Behavior that has at one time served a useful, obvious purpose
and become well established may continue long after it is needed.
Examples: a person just starting in business may need to "pinch
pennies" and make shrewd deals to survive; thus, being a Scrooge is
reasonable and rewarded. However, a rich person may continue to be
a Scrooge when it isn't necessary. Spending money in a way that early
in his/her career would have been reckless still creates anxiety in the
wealthy person. Frugality continues because it still feels good to save
and be shrewd. Likewise, a workaholic may put in 12 hour days for
years after he/she has become successful. The hard work still reduces
his/her anxiety. The effective rewards are still there, they are just
internalized.
There are two implications: (l) if the reinforcement situation
changes and you have to persevere longer than usual to reach the
goal, you may not continue long enough to get rewarded. John, the
procrastinator, may not have learned (or accepted reality) that more
work is necessary at this level for a good grade. (2) If you unthinkingly
continue an old behavior, you may neglect better alternatives. After
being dumped, a lover may avoid loving anyone else for a long time.
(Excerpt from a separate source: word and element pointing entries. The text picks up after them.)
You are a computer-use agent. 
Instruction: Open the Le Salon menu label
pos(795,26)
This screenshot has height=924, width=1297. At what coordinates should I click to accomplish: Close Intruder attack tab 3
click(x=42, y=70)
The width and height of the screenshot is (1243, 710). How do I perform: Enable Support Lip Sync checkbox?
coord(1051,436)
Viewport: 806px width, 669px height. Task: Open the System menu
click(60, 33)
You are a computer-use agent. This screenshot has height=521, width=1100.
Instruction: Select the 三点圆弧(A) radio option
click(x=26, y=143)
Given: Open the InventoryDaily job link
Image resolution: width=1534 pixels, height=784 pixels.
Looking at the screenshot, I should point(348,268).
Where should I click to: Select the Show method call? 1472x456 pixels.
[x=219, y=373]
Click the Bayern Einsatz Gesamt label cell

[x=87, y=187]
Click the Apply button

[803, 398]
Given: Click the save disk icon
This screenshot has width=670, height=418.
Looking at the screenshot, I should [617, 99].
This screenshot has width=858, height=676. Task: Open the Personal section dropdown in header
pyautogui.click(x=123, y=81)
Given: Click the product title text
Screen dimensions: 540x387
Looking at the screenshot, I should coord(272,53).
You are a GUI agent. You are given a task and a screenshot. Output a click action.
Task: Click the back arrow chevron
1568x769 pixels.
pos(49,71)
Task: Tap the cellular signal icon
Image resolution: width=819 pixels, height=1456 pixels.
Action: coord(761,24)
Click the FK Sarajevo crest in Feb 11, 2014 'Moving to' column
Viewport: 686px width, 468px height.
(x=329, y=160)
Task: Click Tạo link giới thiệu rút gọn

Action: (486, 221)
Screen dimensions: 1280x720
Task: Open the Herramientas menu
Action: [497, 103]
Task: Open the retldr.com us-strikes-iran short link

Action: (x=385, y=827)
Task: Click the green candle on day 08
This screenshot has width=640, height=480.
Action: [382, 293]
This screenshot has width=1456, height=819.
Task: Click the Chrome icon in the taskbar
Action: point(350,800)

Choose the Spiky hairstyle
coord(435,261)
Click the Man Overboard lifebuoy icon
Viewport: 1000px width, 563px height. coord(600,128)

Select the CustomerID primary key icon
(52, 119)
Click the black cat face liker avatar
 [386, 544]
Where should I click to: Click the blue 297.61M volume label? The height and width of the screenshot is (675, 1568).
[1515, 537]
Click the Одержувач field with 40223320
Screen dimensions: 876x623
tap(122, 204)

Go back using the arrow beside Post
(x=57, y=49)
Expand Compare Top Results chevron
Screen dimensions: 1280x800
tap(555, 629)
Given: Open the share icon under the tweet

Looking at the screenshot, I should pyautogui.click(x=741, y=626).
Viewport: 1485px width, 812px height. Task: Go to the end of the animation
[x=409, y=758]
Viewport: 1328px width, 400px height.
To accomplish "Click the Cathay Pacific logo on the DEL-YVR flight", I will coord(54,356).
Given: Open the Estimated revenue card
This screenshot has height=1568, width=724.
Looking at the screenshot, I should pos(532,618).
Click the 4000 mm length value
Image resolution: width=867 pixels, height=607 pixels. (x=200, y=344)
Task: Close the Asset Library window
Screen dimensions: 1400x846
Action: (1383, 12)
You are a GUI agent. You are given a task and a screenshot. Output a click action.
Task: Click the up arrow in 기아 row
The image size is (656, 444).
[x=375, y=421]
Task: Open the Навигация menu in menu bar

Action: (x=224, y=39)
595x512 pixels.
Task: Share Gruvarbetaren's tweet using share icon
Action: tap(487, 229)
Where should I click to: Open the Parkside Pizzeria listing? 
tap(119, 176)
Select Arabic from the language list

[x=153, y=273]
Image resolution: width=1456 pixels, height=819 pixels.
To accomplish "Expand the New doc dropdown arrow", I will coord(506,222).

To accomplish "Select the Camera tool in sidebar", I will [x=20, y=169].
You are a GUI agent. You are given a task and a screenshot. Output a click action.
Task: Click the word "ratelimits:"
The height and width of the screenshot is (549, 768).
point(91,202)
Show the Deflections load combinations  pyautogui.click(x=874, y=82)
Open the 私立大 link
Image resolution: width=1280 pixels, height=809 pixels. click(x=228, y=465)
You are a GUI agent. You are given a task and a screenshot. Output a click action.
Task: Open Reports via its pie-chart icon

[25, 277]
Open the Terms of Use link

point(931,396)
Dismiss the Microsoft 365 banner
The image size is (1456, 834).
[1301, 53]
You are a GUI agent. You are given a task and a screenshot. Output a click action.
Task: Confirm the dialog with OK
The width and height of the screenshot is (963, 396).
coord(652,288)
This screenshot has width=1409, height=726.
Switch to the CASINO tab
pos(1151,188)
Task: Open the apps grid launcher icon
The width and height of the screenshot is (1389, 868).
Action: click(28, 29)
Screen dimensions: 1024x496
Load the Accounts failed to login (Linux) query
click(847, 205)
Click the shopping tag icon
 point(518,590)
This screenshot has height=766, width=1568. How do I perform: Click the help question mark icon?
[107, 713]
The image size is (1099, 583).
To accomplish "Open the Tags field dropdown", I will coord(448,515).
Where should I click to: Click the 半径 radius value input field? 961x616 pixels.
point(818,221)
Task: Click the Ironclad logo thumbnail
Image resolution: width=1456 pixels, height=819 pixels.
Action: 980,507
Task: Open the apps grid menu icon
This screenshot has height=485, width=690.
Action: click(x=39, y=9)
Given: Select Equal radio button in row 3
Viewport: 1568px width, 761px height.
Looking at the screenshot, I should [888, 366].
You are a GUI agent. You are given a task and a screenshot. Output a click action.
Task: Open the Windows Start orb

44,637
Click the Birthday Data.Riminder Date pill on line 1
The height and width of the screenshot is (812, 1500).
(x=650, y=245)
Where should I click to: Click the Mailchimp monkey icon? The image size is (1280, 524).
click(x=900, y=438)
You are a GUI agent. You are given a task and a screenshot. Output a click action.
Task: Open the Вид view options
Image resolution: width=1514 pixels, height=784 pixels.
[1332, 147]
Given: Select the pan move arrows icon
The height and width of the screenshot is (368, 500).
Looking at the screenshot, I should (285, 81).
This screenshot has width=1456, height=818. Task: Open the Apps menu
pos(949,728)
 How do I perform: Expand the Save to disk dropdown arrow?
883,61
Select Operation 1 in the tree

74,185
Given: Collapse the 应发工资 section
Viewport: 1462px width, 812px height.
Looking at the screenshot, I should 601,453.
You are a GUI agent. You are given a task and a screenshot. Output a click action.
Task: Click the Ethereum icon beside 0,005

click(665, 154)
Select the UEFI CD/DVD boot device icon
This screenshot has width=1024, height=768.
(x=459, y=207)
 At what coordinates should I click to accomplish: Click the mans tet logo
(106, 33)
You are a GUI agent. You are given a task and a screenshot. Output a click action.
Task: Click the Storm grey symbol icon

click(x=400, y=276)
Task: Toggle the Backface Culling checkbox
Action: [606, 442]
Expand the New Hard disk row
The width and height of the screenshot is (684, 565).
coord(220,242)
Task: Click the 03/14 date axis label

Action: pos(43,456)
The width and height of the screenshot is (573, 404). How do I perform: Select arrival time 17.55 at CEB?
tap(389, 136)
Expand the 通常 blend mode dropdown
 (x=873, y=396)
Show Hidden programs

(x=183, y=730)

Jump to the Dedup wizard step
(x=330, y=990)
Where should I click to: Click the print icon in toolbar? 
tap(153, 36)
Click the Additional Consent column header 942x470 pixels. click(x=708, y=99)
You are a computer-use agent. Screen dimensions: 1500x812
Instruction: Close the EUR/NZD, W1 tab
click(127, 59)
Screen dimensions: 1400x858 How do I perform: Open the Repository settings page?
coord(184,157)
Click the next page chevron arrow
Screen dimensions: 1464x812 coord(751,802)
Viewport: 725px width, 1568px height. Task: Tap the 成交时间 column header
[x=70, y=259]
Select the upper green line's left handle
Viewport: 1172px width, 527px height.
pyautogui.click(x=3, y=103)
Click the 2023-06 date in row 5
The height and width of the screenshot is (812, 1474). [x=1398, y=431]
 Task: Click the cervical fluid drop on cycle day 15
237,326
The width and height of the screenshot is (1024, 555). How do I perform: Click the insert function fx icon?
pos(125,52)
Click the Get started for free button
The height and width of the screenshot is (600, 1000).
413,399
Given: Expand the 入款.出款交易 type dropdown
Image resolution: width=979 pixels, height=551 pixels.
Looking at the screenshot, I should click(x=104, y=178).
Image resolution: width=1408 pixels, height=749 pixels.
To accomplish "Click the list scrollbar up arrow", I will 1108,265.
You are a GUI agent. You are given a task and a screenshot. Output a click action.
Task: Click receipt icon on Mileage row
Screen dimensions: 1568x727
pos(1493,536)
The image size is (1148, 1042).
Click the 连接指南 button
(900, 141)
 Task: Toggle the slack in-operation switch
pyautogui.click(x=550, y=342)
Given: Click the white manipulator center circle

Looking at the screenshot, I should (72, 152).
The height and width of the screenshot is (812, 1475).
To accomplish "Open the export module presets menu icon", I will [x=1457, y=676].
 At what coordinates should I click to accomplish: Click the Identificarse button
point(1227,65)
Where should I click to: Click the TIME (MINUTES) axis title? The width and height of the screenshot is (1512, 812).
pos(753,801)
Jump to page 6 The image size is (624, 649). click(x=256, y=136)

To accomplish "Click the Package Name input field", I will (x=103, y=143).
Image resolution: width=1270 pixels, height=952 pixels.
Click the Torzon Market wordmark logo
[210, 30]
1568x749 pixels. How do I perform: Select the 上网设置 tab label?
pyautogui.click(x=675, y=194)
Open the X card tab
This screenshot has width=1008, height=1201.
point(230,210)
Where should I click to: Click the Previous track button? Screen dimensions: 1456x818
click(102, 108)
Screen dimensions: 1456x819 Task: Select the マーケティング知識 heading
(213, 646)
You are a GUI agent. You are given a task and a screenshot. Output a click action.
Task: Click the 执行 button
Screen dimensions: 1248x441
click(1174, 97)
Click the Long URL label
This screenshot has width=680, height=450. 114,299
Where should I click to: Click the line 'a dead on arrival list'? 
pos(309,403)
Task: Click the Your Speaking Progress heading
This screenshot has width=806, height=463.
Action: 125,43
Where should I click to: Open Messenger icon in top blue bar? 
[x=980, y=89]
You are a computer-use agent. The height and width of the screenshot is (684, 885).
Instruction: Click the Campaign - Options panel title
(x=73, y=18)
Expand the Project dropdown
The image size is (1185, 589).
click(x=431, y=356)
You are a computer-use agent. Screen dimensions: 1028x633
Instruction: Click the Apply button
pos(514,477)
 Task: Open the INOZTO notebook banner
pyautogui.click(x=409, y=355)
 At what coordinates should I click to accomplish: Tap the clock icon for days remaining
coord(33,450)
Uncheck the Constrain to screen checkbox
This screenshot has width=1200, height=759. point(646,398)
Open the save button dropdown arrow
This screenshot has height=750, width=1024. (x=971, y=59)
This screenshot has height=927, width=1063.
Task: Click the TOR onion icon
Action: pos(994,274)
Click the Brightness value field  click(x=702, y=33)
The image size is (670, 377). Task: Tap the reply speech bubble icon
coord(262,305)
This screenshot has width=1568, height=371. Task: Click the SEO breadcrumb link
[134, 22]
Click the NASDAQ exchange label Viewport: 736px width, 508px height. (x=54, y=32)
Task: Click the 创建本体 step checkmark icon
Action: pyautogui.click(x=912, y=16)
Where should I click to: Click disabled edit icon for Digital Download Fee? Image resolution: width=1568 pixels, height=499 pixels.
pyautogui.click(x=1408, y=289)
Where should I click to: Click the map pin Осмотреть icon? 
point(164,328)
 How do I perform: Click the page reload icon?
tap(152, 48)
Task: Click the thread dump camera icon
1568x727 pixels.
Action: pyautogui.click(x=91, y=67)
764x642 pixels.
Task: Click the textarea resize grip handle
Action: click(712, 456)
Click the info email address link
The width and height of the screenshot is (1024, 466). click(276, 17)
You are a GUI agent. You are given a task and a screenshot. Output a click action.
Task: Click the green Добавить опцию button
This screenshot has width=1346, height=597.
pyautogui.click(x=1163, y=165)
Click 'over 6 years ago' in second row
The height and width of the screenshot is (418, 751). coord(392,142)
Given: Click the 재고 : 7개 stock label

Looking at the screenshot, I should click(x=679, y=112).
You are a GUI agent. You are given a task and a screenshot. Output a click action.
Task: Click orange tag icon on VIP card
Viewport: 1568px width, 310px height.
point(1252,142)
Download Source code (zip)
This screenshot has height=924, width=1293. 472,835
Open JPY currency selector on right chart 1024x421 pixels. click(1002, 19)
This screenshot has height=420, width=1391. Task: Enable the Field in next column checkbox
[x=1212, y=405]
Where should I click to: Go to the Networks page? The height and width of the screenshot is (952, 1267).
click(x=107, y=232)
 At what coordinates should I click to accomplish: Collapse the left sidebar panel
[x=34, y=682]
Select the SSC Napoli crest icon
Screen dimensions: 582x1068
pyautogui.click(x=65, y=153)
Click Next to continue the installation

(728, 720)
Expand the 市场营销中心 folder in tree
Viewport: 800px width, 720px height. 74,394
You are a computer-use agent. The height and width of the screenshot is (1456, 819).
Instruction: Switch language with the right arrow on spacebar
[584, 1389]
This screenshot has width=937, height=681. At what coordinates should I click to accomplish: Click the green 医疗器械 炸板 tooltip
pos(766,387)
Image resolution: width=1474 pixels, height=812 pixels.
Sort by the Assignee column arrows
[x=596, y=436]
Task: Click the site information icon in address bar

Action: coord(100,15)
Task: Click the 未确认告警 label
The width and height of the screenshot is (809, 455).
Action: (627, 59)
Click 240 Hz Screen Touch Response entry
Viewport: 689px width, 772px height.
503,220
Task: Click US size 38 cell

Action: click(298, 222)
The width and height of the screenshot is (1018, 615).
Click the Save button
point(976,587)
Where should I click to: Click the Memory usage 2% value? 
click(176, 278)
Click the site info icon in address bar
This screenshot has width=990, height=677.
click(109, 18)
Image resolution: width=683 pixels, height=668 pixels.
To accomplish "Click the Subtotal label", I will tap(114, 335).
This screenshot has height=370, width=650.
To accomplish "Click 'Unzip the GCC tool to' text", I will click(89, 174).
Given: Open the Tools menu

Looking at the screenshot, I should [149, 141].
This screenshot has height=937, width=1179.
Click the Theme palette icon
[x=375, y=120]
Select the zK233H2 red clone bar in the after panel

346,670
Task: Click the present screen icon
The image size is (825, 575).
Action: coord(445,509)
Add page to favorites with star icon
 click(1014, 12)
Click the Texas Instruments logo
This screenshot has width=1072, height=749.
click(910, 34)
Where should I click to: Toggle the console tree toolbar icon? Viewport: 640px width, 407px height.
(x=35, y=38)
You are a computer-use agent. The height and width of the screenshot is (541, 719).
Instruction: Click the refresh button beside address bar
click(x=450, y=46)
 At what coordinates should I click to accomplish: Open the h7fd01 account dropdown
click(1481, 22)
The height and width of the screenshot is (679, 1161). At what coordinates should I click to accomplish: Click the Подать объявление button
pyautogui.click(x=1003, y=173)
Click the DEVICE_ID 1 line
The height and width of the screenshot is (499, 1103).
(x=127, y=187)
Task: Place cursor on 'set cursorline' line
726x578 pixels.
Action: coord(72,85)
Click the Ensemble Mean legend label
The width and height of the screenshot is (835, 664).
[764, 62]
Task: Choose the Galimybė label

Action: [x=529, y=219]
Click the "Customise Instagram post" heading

Keep considering your choices. The rejected person can love again, the
workaholic can relax, the greedy can be generous. But only if they
think about changing.
Reinforcement can be positive (adding rewards) or negative (removal
of something unpleasant)
Everyone understands what rewards are--getting money, praise,
pleasure, etc. The process of providing something pleasant--a reward-
-following a behavior in order to strengthen that behavior in the future
is called "positive reinforcement." We discussed this under operant
conditioning. There is a different procedure called "negative
reinforcement." It involves taking away or escaping an unpleasant
stimulus or situation. This escape is, of course, pleasant and
reinforcing, i.e. it strengthens the behavior immediately preceding the
escape of something unpleasant. Examples: if a whiny child becomes
quiet after you threaten him, your use of threats is reinforced. If your
friend's obvious irritation is reduced by your giving in to her/his
wishes, your submissiveness is reinforced. If you feel more
comfortable abiding by the rules, obeying laws, doing your homework,
or following traditions, your "good" behavior is partly the result of
negative reinforcement (escaping criticism or punishment or guilt).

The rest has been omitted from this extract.